▶ Available records:
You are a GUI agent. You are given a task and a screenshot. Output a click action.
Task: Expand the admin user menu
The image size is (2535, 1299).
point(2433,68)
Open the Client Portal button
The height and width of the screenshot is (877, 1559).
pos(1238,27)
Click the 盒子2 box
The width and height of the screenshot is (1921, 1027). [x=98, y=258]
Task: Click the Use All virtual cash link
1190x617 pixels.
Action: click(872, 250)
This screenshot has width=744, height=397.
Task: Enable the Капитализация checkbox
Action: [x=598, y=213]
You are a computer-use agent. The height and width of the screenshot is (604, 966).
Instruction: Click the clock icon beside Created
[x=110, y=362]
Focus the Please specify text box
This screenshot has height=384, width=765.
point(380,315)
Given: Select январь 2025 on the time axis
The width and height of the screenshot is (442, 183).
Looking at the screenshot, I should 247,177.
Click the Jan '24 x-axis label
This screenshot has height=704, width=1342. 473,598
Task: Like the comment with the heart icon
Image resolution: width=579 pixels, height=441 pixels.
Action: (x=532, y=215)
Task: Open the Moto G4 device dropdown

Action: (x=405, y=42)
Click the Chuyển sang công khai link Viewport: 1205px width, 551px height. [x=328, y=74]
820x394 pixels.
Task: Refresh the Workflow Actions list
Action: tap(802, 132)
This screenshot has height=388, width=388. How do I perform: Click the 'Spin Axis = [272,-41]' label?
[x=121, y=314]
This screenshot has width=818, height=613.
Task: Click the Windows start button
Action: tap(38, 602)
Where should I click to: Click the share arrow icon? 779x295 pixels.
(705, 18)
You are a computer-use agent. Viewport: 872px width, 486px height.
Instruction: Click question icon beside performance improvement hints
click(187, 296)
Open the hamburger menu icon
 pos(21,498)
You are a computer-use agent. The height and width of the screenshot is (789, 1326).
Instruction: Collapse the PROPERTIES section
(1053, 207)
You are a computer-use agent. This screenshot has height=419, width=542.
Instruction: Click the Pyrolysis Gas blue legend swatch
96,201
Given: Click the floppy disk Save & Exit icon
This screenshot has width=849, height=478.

▶ Objective: Pick out and copy each line from the entries above that contains the word "should".

▶ Response:
Looking at the screenshot, I should 247,177.
Where should I click to: Click the share arrow icon? 779x295 pixels.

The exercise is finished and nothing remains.